Dataset entries
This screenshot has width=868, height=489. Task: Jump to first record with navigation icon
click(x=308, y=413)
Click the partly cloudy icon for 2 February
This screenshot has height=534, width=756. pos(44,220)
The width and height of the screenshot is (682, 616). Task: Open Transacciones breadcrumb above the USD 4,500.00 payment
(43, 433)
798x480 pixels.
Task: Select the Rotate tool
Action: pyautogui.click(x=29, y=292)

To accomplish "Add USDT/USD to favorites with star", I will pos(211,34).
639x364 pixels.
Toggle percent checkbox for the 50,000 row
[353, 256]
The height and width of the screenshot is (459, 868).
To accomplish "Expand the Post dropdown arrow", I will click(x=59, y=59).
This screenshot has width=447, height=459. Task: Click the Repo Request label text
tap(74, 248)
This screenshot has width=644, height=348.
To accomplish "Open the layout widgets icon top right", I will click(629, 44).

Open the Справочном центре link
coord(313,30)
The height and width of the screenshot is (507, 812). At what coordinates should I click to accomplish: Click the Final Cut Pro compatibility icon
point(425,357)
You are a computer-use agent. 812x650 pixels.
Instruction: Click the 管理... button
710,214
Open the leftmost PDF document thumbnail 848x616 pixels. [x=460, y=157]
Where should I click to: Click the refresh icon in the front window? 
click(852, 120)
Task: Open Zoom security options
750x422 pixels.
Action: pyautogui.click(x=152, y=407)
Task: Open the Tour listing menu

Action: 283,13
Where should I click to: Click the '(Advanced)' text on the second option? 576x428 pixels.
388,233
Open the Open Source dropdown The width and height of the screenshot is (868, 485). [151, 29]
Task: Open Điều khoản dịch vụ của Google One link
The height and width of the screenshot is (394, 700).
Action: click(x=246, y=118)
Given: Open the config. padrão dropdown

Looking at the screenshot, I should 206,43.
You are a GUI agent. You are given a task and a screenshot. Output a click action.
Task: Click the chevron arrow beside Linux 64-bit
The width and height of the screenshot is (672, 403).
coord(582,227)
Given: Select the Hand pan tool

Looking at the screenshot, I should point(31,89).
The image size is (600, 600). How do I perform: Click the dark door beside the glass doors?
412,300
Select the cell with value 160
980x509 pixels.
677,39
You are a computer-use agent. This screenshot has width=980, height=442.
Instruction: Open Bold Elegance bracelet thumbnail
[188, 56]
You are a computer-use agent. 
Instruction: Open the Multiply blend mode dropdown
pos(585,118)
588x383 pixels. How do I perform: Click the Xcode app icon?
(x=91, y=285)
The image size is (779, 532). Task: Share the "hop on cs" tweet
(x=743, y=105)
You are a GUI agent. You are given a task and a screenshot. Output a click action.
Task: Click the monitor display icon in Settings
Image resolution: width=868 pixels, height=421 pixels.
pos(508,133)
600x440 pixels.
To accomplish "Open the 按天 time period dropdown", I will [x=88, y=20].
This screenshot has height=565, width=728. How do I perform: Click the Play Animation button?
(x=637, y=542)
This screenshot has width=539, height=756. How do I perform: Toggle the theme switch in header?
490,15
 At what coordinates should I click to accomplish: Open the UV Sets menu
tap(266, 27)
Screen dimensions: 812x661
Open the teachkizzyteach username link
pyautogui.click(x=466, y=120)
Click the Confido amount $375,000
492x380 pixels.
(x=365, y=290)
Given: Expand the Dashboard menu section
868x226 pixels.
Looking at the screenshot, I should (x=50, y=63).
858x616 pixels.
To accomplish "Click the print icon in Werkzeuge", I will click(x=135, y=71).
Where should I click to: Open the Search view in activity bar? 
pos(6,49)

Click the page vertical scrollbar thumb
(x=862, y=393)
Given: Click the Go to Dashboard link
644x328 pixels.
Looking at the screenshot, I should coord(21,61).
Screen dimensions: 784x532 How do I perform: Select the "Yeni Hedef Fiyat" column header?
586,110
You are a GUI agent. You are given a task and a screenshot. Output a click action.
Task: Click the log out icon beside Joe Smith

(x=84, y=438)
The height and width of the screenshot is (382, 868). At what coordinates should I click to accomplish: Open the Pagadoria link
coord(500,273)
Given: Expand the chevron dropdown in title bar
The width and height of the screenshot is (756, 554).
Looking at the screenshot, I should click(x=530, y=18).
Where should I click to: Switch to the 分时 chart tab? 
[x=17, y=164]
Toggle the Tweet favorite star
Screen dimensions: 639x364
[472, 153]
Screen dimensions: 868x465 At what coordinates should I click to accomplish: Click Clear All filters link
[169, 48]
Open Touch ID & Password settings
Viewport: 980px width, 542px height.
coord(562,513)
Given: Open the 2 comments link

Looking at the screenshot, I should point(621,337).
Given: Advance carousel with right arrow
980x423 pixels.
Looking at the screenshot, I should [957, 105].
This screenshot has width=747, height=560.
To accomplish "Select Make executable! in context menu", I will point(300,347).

PROBLEM DESCRIPTION: The entries above need to be transcribed with no differences at all.

EXERCISE RESPONSE:
This screenshot has width=868, height=489. Task: Jump to first record with navigation icon
click(x=308, y=413)
Click the partly cloudy icon for 2 February
This screenshot has height=534, width=756. pos(44,220)
The width and height of the screenshot is (682, 616). Task: Open Transacciones breadcrumb above the USD 4,500.00 payment
(43, 433)
798x480 pixels.
Task: Select the Rotate tool
Action: pyautogui.click(x=29, y=292)

To accomplish "Add USDT/USD to favorites with star", I will pos(211,34).
639x364 pixels.
Toggle percent checkbox for the 50,000 row
[353, 256]
The height and width of the screenshot is (459, 868).
To accomplish "Expand the Post dropdown arrow", I will click(x=59, y=59).
This screenshot has width=447, height=459. Task: Click the Repo Request label text
tap(74, 248)
This screenshot has width=644, height=348.
To accomplish "Open the layout widgets icon top right", I will click(629, 44).

Open the Справочном центре link
coord(313,30)
The height and width of the screenshot is (507, 812). At what coordinates should I click to accomplish: Click the Final Cut Pro compatibility icon
point(425,357)
You are a computer-use agent. 812x650 pixels.
Instruction: Click the 管理... button
710,214
Open the leftmost PDF document thumbnail 848x616 pixels. [x=460, y=157]
Where should I click to: Click the refresh icon in the front window? 
click(852, 120)
Task: Open Zoom security options
750x422 pixels.
Action: pyautogui.click(x=152, y=407)
Task: Open the Tour listing menu

Action: 283,13
Where should I click to: Click the '(Advanced)' text on the second option? 576x428 pixels.
388,233
Open the Open Source dropdown The width and height of the screenshot is (868, 485). [151, 29]
Task: Open Điều khoản dịch vụ của Google One link
The height and width of the screenshot is (394, 700).
Action: click(x=246, y=118)
Given: Open the config. padrão dropdown

Looking at the screenshot, I should 206,43.
You are a GUI agent. You are given a task and a screenshot. Output a click action.
Task: Click the chevron arrow beside Linux 64-bit
The width and height of the screenshot is (672, 403).
coord(582,227)
Given: Select the Hand pan tool

Looking at the screenshot, I should point(31,89).
The image size is (600, 600). How do I perform: Click the dark door beside the glass doors?
412,300
Select the cell with value 160
980x509 pixels.
677,39
You are a computer-use agent. This screenshot has width=980, height=442.
Instruction: Open Bold Elegance bracelet thumbnail
[188, 56]
You are a computer-use agent. 
Instruction: Open the Multiply blend mode dropdown
pos(585,118)
588x383 pixels. How do I perform: Click the Xcode app icon?
(x=91, y=285)
The image size is (779, 532). Task: Share the "hop on cs" tweet
(x=743, y=105)
You are a GUI agent. You are given a task and a screenshot. Output a click action.
Task: Click the monitor display icon in Settings
Image resolution: width=868 pixels, height=421 pixels.
pos(508,133)
600x440 pixels.
To accomplish "Open the 按天 time period dropdown", I will [x=88, y=20].
This screenshot has height=565, width=728. How do I perform: Click the Play Animation button?
(x=637, y=542)
This screenshot has width=539, height=756. How do I perform: Toggle the theme switch in header?
490,15
 At what coordinates should I click to accomplish: Open the UV Sets menu
tap(266, 27)
Screen dimensions: 812x661
Open the teachkizzyteach username link
pyautogui.click(x=466, y=120)
Click the Confido amount $375,000
492x380 pixels.
(x=365, y=290)
Given: Expand the Dashboard menu section
868x226 pixels.
Looking at the screenshot, I should (x=50, y=63).
858x616 pixels.
To accomplish "Click the print icon in Werkzeuge", I will click(x=135, y=71).
Where should I click to: Open the Search view in activity bar? 
pos(6,49)

Click the page vertical scrollbar thumb
(x=862, y=393)
Given: Click the Go to Dashboard link
644x328 pixels.
Looking at the screenshot, I should coord(21,61).
Screen dimensions: 784x532 How do I perform: Select the "Yeni Hedef Fiyat" column header?
586,110
You are a GUI agent. You are given a task and a screenshot. Output a click action.
Task: Click the log out icon beside Joe Smith

(x=84, y=438)
The height and width of the screenshot is (382, 868). At what coordinates should I click to accomplish: Open the Pagadoria link
coord(500,273)
Given: Expand the chevron dropdown in title bar
The width and height of the screenshot is (756, 554).
Looking at the screenshot, I should click(x=530, y=18).
Where should I click to: Switch to the 分时 chart tab? 
[x=17, y=164]
Toggle the Tweet favorite star
Screen dimensions: 639x364
[472, 153]
Screen dimensions: 868x465 At what coordinates should I click to accomplish: Click Clear All filters link
[169, 48]
Open Touch ID & Password settings
Viewport: 980px width, 542px height.
coord(562,513)
Given: Open the 2 comments link

Looking at the screenshot, I should point(621,337).
Given: Advance carousel with right arrow
980x423 pixels.
Looking at the screenshot, I should [957, 105].
This screenshot has width=747, height=560.
To accomplish "Select Make executable! in context menu", I will point(300,347).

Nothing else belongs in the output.